> **Task**:
Format the following lines as a numbered list, leaving out any blank lines.

> **Exercise data**:
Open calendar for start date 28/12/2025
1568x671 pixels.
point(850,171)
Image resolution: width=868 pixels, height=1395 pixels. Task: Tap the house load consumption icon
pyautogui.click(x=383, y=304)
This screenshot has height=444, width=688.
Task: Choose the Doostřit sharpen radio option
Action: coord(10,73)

> **Final result**:
1. Open calendar for start date 28/12/2025
2. 1568x671 pixels.
3. point(850,171)
4. Image resolution: width=868 pixels, height=1395 pixels. Task: Tap the house load consumption icon
5. pyautogui.click(x=383, y=304)
6. This screenshot has height=444, width=688.
7. Task: Choose the Doostřit sharpen radio option
8. Action: coord(10,73)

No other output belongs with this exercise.